As practice shows, many too early transfer the child to "adult" milk for reasons of economy. But this cannot be done.

It has been proven that the consumption of milk from farm animals in children under 1-2 years of age leads to iron deficiency anemia. The fact is that the main protein in cow's milk, casein, damages the intestinal mucosa. This leads to subtle bleeding, but gradually the baby's body is deprived of iron. The child becomes lethargic, weak, often gets sick, develops more slowly, he is drawn to eat inedible objects like sand. That is why it is better to give a child up to a year of iron-fortified mixtures.

Early introduction of cow's milk can also lead to an allergy to it, which develops in 25% of children who received cow's milk before the age of one.

Cow's milk is high in sodium, which increases the burden on the child's kidneys. Also, too early introduction of "adult" dairy products into the children's diet contributes to obesity and insulin resistance.

From one to three years: "adult" dairy products in the diet of a child

Cow's milk can appear in the diet of a child only when he reaches 1-3 years, in an amount of not more than half a liter per day. As the baby grows, more milk and dairy products should be introduced.

Milk is an important source of calcium that a child needs to strengthen bones and teeth.
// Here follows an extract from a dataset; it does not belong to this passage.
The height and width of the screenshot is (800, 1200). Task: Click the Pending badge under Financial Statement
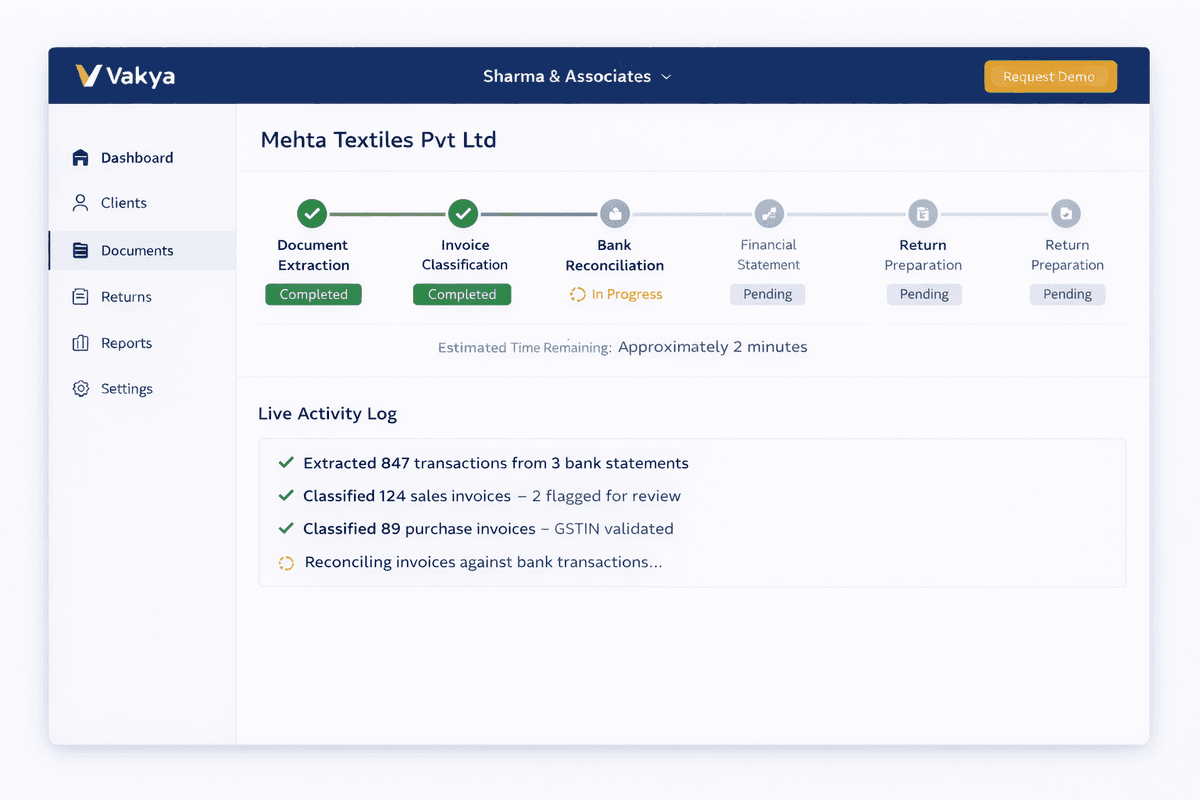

According to the Nutrilife study, which is devoted to the study of the nutrition of Russian children aged 1-3 years, 60% of them have a calcium deficiency.
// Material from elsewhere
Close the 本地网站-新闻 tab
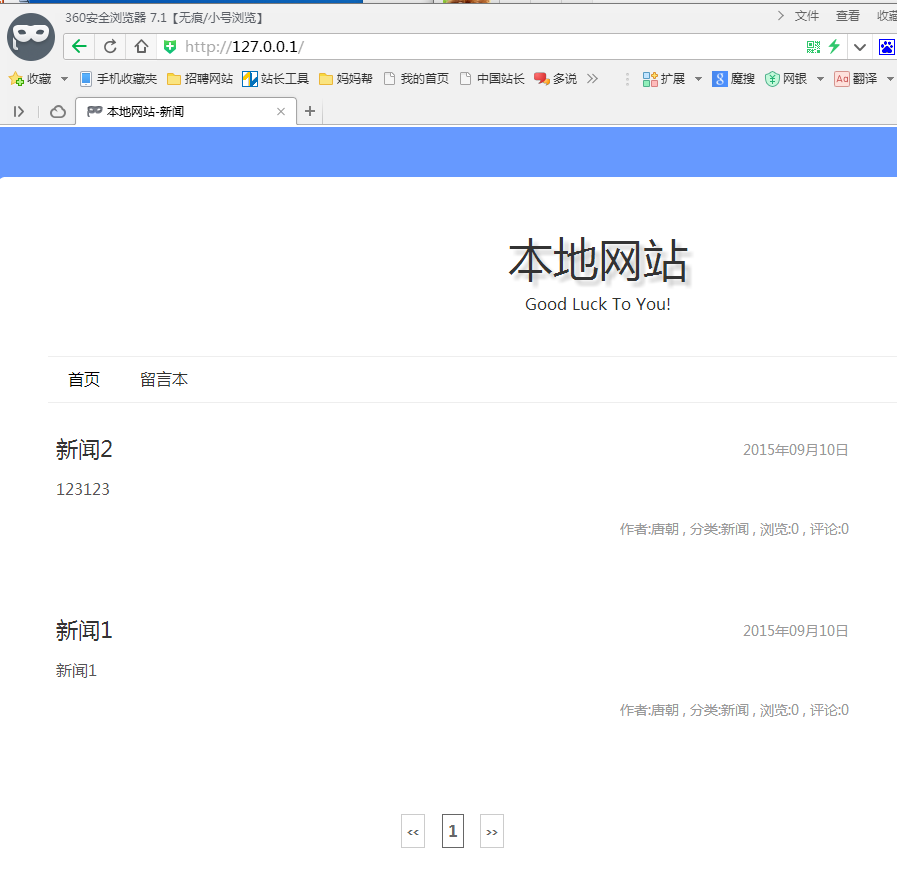 tap(281, 112)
The Union of Pediatricians of Russia believes that the diet of a 1-3 year old child should include at least three servings of milk and dairy products.

Scientific evidence shows that if a child does not form sufficient bone mass by puberty, in adulthood he will suffer from osteoporosis. A serving of yogurt or cheese covers 30% of the daily calcium requirement, while a serving of salmon - 18%, broccoli - only 2%.

Milk and dairy products are an important source of vitamin D, which is deficient in most children. So, when employees of the Laboratory of Vitamins and Minerals of the Federal State Budgetary Institution "Federal Research Center for Nutrition and Biotechnology" in Moscow examined 360 children aged 10 to 17 years. It turned out that vitamin D deficiency was detected in more than 92% of children.

From five to seven: cow's milk instead of soy milk

Milk and dairy products help children achieve their genetic growth potential. A Canadian study published in The American Journal of Clinical Nutrition found that children whose parents gave them soy milk instead of cow's milk were lower than children who received all the essential amino acids from cow's milk.

Since 2005, the School Milk international program has been operating in Russia, in which schoolchildren of grades 1-4, and in some regions, all grades participate.